😡 Agonies, Despair and self hosted Redash BI server on Microsoft Azure cloud platform 😋 part 1

#devops #azure #docker #redash

Hello everyone,

Thank you for joining in today to talk about the open source BI tool named Redash. We will focus today mainly on how to set up a self hosted Redash server in the cloud starting from a local environment setup. We will see the nuances hidden in the process and try to 'debug' on the fly.

Motivation

You may wonder about the article's title to be a bit... maybe negative ?! Well i *** you not but the amount of energy and time wasted on solving simple issues is tremendous. I am writing this article so you potentially and hopefully won't go into the rabbit hole as a public service.

Let's hit the road!

Prerequisites

Before we begin, as always we want to know what is the minimum for us to be able to start and be efficient and productive.

Visual Studio Code
Azure Account
Docker - You do need to be familiar with docker, docker compose and yaml configurations file. In case you are not, I will suggest visiting and reading this article.

General setup

We want to understand which services integrate with Redash so we can have a minimalistic working example. We will list now what we need for us for the purpose of this article and later we will see what and where we can add additional services that you may fancy for you custom self hosted setup.

Service List
- Nginx server
- Redis server
- PostgreSQL database
- Redash server
- Redash scheduler
- Redash worker x 3 (optional, minimum is 2)
- pgAdmin (optional, GUI for PostgreSQL)

As you can see there is quite a bit to it. We need all these services to be configured and to be available to work in harmony with one another so the goal to have a self hosted Redash is successful.

Local Environment

In this step we will configure our development environment that is going to be almost the exact same as our operational cloud environment. We will use docker compose for this purpose, so install it if you don't already have it installed. I provided a link earlier in the prerequisites section.

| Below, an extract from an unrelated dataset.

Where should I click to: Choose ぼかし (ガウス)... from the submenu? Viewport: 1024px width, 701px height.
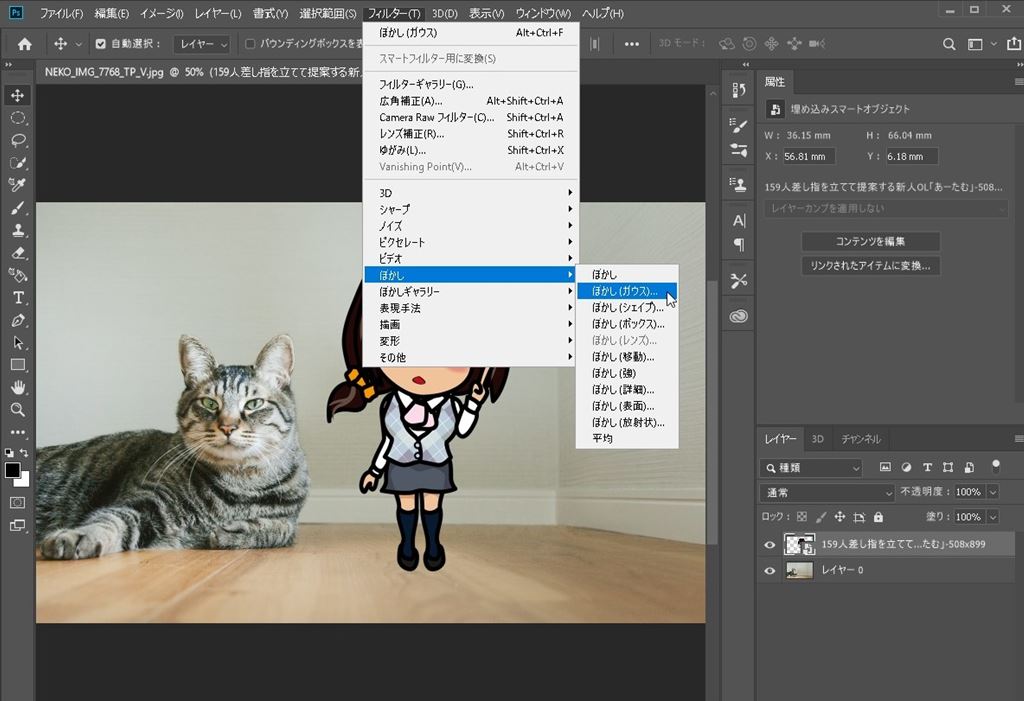pos(625,291)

We are going to write a docker compose file that is going to be a bit hefty. We will not use external files (.env files), because when we are ready to proceed to the cloud setup, there is no option to be dependant on external files, this way we will make ourselves used to the same perspective.

Let's first understand what these services are for in the list we wrote earlier. Redash is a python based application, so as PostgreSQL and they work perfectly together. The reason we need a database for the Redash application itself is basically for the application management and maintenance. Redash is dependant on other data sources in order to display the BI you fancy. The use of Redis server in the setup is for caching and queuing purposes and Nginx server is there to be a reverse proxy. We will see that the nginx server is a customised one for the Redash purposes. We will take a look why we need the Redash workers later on.

No we will write our docker compose file, we will fetch all our services from docker hub. I would suggest that you explore it for the specific services that we are going to be using and also maybe other services that you are interested in. In my opinion the instructions written in docker hub are a great resource.

# docker-compose.yml

version: "3.9"

x-environment: &base_environment
    PYTHONUNBUFFERED: 0
    REDASH_WEB_WORKERS: 4
    REDASH_LOG_LEVEL: "INFO"
    REDASH_RATELIMIT_ENABLED: "false"
    REDASH_REDIS_URL: "redis://redis_server:6379/0"
    REDASH_MAIL_DEFAULT_SENDER: "redash@example.com"
    REDASH_ADDITIONAL_QUERY_RUNNERS: "redash.query_runner.python"
    REDASH_DATABASE_URL: "postgresql://postgresuser:postgrespassword@postgresdb/redash"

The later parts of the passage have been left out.